Afin de dénoncer "l’affaiblissement de l’Etat", Marine Le Pen a écrit à tous les Préfets de France la semaine dernière. Cette opération de séduction exceptionnelle de la part d’un chef de parti n’a pas porté ses fruits sur le département : par erreur, le courrier a été adressé à Madame le Préfet de la Réunion et a donc fait l’objet d’un "classement vertical" ! De plus, le préfet Michel Lalande considère qu’il s’agit "d’une initiative inédite qui consacre une méconnaissance assez grave de la déontologie des hauts fonctionnaires en général et des préfets en particulier".
Les préfets ne veulent pas être pris « en otages » par Marine Le Pen. Leur réponse ne s’est pas fait attendre. Les préfets qui ont reçu ce courrier ont répondu par la voix du président de l’association du Corps préfectoral français qui s’est exprimé sur Europe 1. Daniel Canépa a rétorqué en insistant sur le fait que les préfets sont « désireux de rester en-dehors de ce type de débat ». "Nous n’avons pas à être pris en otages (...) dans ce que je considère comme une campagne électorale" souligne ce dernier.
Dans toute l’histoire de la Vème République, la démarche de Marine Le Pen est inédite. Jusqu’à maintenant, aucun chef de parti ne s’était directement adressé aux préfets. Le président de l’association du Corps préfectoral français et des hauts fonctionnaires du ministère de l’Intérieur rappelle « que les préfets exercent, conformément à la déontologie républicaine, de manière apolitique et dans un souci de respect scrupuleux de leurs obligations de neutralité et de réserve, leurs fonctions ». Selon Le Point, Daniel Canepa a répondu à la présidente du Front national, sous forme d’un "rappel" républicain : "les préfets en poste territorial n’ont nullement vocation à prendre parti pour tel ou tel projet politique".
A travers ce courrier adressé à tous les Préfets de France, Marine Le Pen souhaite "dénoncer l’affaiblissement de l’Etat" mais également "dédiaboliser le Front National". Dans cette lettre, la présidente du FN lance : « les grands serviteurs de l’Etat réellement soucieux de l’intérêt général n’ont aucune raison de redouter notre arrivée au pouvoir (...) Au contraire ! La perspective de redressement que je leur offre m’apparaît correspondre à ces moments de notre histoire où l’intelligence collective a su rencontrer un projet national et un espoir populaire ».

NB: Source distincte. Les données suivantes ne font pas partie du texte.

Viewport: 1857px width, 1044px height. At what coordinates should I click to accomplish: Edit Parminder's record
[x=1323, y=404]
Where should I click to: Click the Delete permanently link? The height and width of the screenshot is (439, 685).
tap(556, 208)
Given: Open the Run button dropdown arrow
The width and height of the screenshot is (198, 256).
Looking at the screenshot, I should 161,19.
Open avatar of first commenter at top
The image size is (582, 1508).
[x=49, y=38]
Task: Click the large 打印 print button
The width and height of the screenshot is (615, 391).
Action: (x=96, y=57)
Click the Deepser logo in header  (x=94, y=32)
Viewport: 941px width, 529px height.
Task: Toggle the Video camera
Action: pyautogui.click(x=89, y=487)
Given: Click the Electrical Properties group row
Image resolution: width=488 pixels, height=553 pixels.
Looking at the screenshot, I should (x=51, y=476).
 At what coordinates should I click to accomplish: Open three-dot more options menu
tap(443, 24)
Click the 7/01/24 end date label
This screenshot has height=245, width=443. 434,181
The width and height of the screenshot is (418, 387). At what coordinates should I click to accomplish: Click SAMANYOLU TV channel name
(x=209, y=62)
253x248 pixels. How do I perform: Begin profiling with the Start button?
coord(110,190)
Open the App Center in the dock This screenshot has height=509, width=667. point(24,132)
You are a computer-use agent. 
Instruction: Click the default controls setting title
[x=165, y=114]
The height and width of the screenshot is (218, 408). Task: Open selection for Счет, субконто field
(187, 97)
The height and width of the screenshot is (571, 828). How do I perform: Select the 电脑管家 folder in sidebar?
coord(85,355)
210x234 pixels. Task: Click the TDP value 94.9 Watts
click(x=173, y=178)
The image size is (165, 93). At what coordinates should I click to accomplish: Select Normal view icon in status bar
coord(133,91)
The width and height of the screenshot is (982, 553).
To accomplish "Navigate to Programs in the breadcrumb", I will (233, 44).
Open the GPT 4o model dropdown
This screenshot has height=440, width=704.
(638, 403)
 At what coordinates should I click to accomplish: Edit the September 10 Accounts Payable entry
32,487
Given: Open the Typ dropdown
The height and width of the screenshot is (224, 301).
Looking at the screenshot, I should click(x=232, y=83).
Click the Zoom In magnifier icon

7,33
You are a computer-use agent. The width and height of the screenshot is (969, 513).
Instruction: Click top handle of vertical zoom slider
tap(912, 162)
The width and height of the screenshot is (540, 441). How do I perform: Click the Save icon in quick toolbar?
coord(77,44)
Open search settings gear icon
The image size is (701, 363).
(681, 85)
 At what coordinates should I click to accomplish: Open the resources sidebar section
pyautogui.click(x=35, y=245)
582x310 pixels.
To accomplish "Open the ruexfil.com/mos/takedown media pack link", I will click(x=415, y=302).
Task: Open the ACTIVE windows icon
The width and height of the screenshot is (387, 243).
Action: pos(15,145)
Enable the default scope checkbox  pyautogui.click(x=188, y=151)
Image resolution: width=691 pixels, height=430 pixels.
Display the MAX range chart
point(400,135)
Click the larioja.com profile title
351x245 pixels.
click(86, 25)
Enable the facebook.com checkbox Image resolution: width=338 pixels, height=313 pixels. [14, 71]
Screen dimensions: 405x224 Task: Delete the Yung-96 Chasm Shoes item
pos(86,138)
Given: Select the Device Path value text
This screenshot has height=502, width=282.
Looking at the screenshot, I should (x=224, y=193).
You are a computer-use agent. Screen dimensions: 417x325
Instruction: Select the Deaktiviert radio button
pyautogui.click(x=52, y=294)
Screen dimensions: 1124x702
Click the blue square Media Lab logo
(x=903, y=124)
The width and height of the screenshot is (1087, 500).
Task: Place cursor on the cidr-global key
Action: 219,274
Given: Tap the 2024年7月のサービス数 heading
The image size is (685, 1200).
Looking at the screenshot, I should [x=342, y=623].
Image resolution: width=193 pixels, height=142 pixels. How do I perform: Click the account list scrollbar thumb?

A la fin de sa lettre, Marine Le Pen précise que certains préfets l’ont contactée mais ce n’est pas le cas du Préfet de la Réunion Michel Lalande. Contacté à ce sujet, la Préfecture de la Réunion précise que cette lettre était adressée à Madame le préfet et qu’elle a donc fait l’objet d’un "classement vertical". Après avoir finalement pris connaissance de courrier, Michel Lalande considère qu’il s’agit "d’une initiative inédite et qui consacre une méconnaissance assez grave de la déontologie des hauts fonctionnaires en général et des préfets en particulier, déontologie qui leur impose une stricte obligation de neutralité et de réserve dans l’exercice de leurs fonctions".